Now, here's another moment where I'll admit that my obsessiveness did not help. I bought a ricemaker thinking "rice is healthy and I love it. I will forever eat rice". But, as karma demands it, no, white rice is just as terrible as white bread. Because it's not just about getting a food low in fat or calories, it's about the sodium and cholesterol content if your family has a history of heart disease (*swish* count it!) or sugar if your family has a history of diabetes (*swishswish* COUNT IT!).

You doubt everything you buy. Nothing is good for you. And after spending 5 minutes debating every purchase in the grocery store only to get to the bottom of the nutrition facts and find out the product is riddled with fake sugars and processed evil mystery preservative (anddd family history of cancer for the hat trick *swishswishswish*).

Here's the moment when I would reuse The Office Andy "I can too just sit here and cry" picture.

I will never be safe until I build a biodome.

In case this existential crisis wasn't clusterfucked enough, enter life, stage right. My grandmother recently broke her hip and due to what seems like some true-life-based Saw movie, I've been visiting her in the rehabilitation facility at least 3 times a week. Day 2 of my healthier venture, I agreed to go to a meeting to talk about her upcoming discharge (thank godbuddahallah).

9am: I had my healthy breakfast, I'm good to go!
11am (mid-meeting): CRAP! It's time to eat again? But I forgot to bring a pre-packaged 150 calorie snack. Oh well. I'm not hungry because I had an awesome healthy breakfast.

 *somewhere in here my mom volunteers me to stay with Mimi for another 2 hours which then turned into me doing her laundry and returning it to rehab for another 4 hours*

2pm: OMG I DIDN'T BRING A 400-500 CALORIE LUNCH! I'M STARVED!!!

And what do you do when you're counting calories and need lunch? You sure as shit don't go to a restaurant because you won't be able to log it in! So I got a chicken salad sandwich from Harris Teeter. No nutrition facts. SHOULD HAVE SCANNED IT IN THE STORE. But I didn't. I went back to Mimi's to listen to the hum of the dryer and ate my sandwich containing 500+ mg of sodium.

And that all was just one day. Most of the days this week have included some panic to get "healthy" looking food only to eat it and then become pissed and/or disappointed. Today I was back at Mimi's and wanted a burger from this place down the road. It's a very hipster place that totes it's killing of happy cows who were frolicking locally before being lured into the barn with an axe. The dairy cows, if capable of frolicking, are also in said local fields produced cheese for the meat products of their angus brethren. Even the veggies placed on top of this local feast was grown on the same lands, just out of cow-reach. As a proud meat-eating redneck, this makes me very happy. But as an chicken-eating soulless creature trying to eat healthier, I dragged myself into a sandwich chain store and ordered what I thought was a lean turkey sandwich but turned out to be dehydrated, thinly-sliced, shredded lettuce-topped mess.
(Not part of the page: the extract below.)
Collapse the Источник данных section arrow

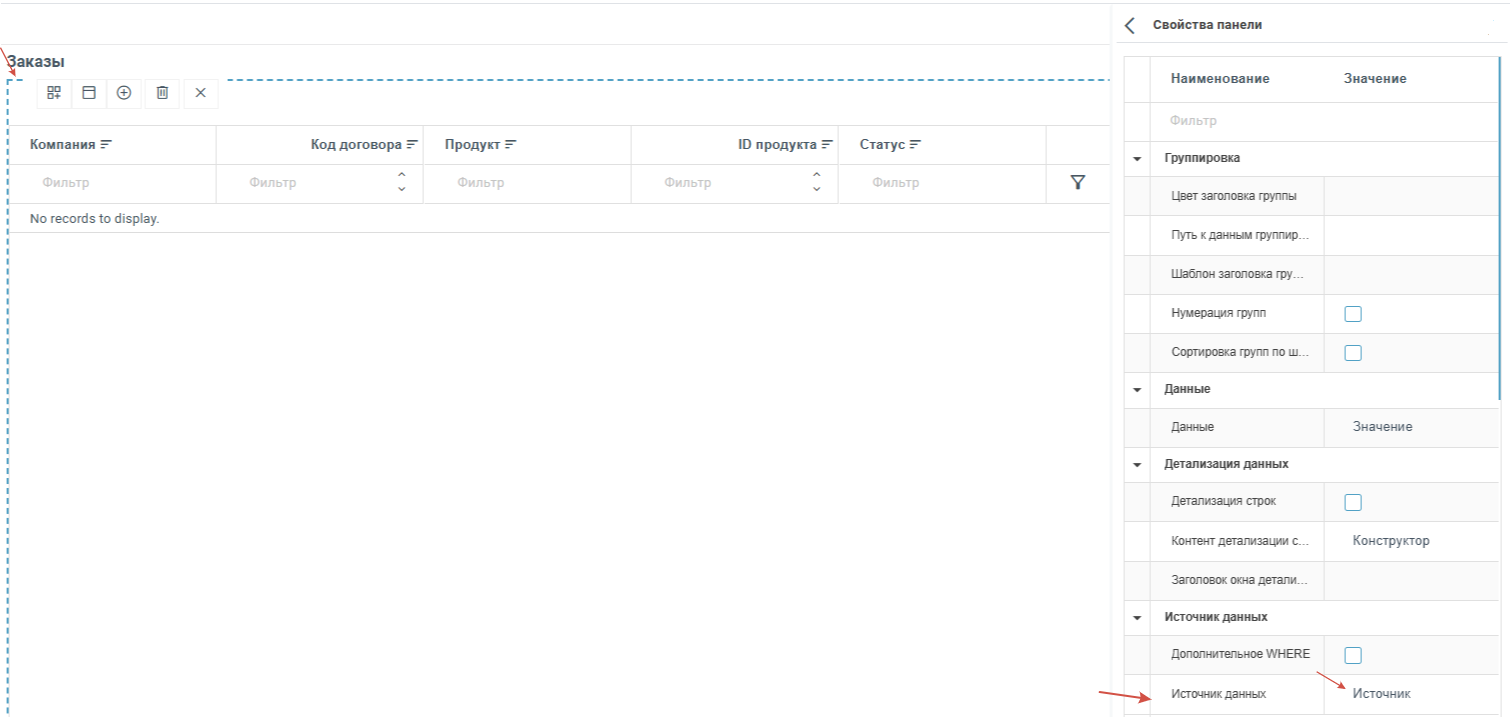click(x=1137, y=618)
Side note-- why the hell is deli-thin slice a thing? You can barely taste anything that's thinly sliced. "Oh, you know what really brings out the flavor of that cake? Slicing it into slivers so you can eat 4 of them just to get the same amount you normally would."... said no one ever.

I'm now leaving my house wondering about when I'm going to eat next, what will I eat, what will I eat after that to compensate. Nothing about the unhealthy eating habits have seemed to change, but, arguably, have gotten worse. It's depressing.

I'll close with this: leaving a bag of grapes on the counter is dangerous.
What is the serving size equivalent to "I went to the bag and just started shoving them into my face"?